> **ВАША ЗАДАЧА**
Обновите отрывок текста о бытии и времени: перепишите его часть между "Каким образом? —" и "сплетении слабопродуманных отношений." включительно, поставив "переплетении" вместо "сплетении".

Что дает повод назвать время и бытие вместе? С самого начала западноевропейского мышления и до сегодняшнего дня бытие означает то же, что и присутствие. Из присутствия, присутствования говорит настоящее. Согласно привычным представлениям, настоящее вместе с прошлым и будущим образует характеристику времени. Бытие как присутствие определяется через время. Этого уже достаточно, чтобы посто­янно производить в мышлении беспорядки. Эти беспоряд­ки усиливаются, как только мы начинаем размышлять о том, каким образом дано это определение бытия через время.

Каким образом? — это вопрос о том, каким образом, почему и отчего в бытии говорит нечто такое, как время. Лю­бая попытка помыслить отношение между бытием и временем с помощью распространенных и приблизительных представле­ний о бытии и времени сейчас же запутывается в путаном сплетении слабопродуманных отношений.

Мы называем время, когда говорим: всему — свое время. Это означает, что все, все сущее, приходит и уходит вовремя, в свое время и остается в течение отмеренного ему времени. Каждой вещи — свое время.

Но является ли бытие вещью? Находится ли бытие, как и все наличное сущее, во времени? А, вообще, есть ли бытие? Если оно есть, то мы должны неизбежно признать, что оно какое-то сущее, и, следовательно, искать его среди прочего сущего. Этот лекционный зал есть. Он освещен. Мы признаем без разговоров и колебаний этот лекционный зал существую­щим. Но где во всем зале найдем мы это «есть»? Нигде среди вещей не найдем мы бытия. Каждой вещи — свое время. Но бытие не вещь, не что-то, находящееся во времени. Несмотря

 

 

на это, бытие по-прежнему определяется как присутствие, как настоящее через время, через временное.

То, что находится во времени и таким образом определяется через время, называют временным. Когда человек умира­ет и отбирается от здешнего, здесь существующего, мы говорим: «Он благословил временное». Временное означает преходящее, такое, что протекает в течение времени. Наш язык говорит еще точнее: такое, что проходит со временем, по­скольку само время проходит. Но между тем как время постоянно проходит, оно все же остается временем. Оставать­ся означает не исчезать, а прибывать в присутствие. Таким образом, время определяется через бытие. Но как же тогда должно бытие оставаться определенным через время? Из постоянства преходящности времени говорит бытие. Все же мы нигде не обнаружим время как какое-то сущее, как вещь.

Бытие — это никакая не вещь, следовательно, бытие не будет ничем временным, но при этом бытие все же определя­ется как присутствие через время.

Время — это никакая не вещь, следовательно, ничто су­щее, но остается в своей преходящности постоянным, не будучи само, в отличие от сущего во времени, чем-то времен­ным.

Бытие и время определяются взаимно, однако так, что о каждом из них нельзя говорить следующим образом: о бытии нельзя говорить как о временном, а о времени нельзя говорить как о сущем. Обдумывая все это, ходим мы вокруг да около противоречащих высказываний.

> **РАЗДЕЛ ДАННЫХ**
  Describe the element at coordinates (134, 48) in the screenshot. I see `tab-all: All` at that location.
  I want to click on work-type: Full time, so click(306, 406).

> **РЕШЕНИЕ ЗАДАЧИ**
Каким образом? — это вопрос о том, каким образом, почему и отчего в бытии говорит нечто такое, как время. Лю­бая попытка помыслить отношение между бытием и временем с помощью распространенных и приблизительных представле­ний о бытии и времени сейчас же запутывается в путаном переплетении слабопродуманных отношений.